# [TASKS AND EXERCISES]
1. In the article on outdoor art in the Yard, which group created the project "Hashtag"?
2. Put this sentence from the article on outdoor art in the Yard into Spanish: "The pieces, which were contributed by Harvard graduate and undergraduate students, were funded by grants from the Office for the Arts."

# [EXCERPT PROVIDED]
By Connie Yan, Crimson Staff Writer

This weekend, several artists will challenge the expectation that art belongs in galleries by presenting their outdoor work, created with funding from the Office for the Arts, all over the Yard. Four pieces of artwork will be displayed in public spaces Friday through Sunday in an effort to explore the possibilities of public art and as part of the Arts First festival. The pieces, which were contributed by Harvard graduate and undergraduate students, were funded by grants from the Office for the Arts.

The pieces are “59801,” by Antonio César Méndez, a student at the Graduate School of Arts and Sciences; “The Churning Mind,” by Ashleigh Cote ’15; “Exquisite Portraits: A Drawing Game in the Yard,” by Graduate School of Education students Shawn M. Lavoie and Wilhelmina Peragine; and “Hashtag,” a project that displays 50 different “hashtags” throughout the Yard. This last project was created by the Harvard Generalist, a recently founded student-driven arts collective. According to scupltor Nancy Selvage, who advised the student artists, there were originally two other projects planned for the Yard, but one was cancelled due to the events at the marathon and the other was deemed so ambitious that it required a Cambridge building permit.

# [SOURCE EXCERPT]
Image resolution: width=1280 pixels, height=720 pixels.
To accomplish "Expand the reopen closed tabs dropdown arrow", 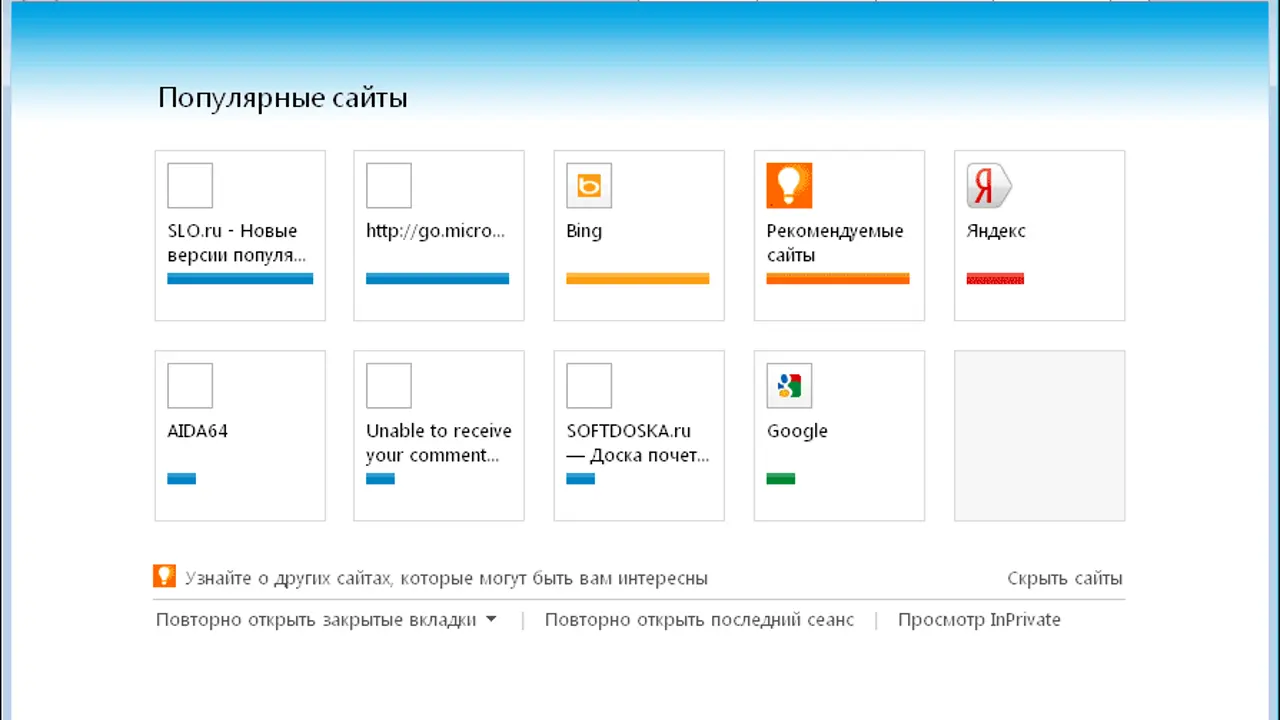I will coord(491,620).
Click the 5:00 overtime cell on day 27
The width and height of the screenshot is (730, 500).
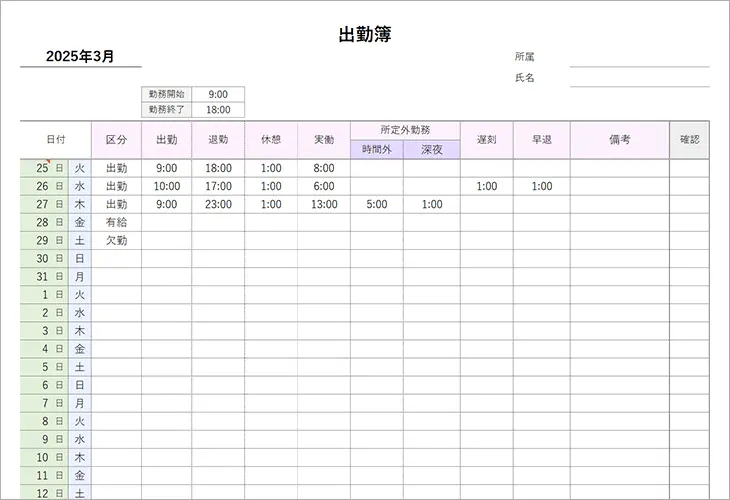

# [TASK-BY-TASK SOLUTIONS]
1. The Harvard Generalist, a recently founded student-driven arts collective.

2. Las piezas, que fueron aportadas por estudiantes de posgrado y de grado de Harvard, fueron financiadas con subvenciones de la Office for the Arts.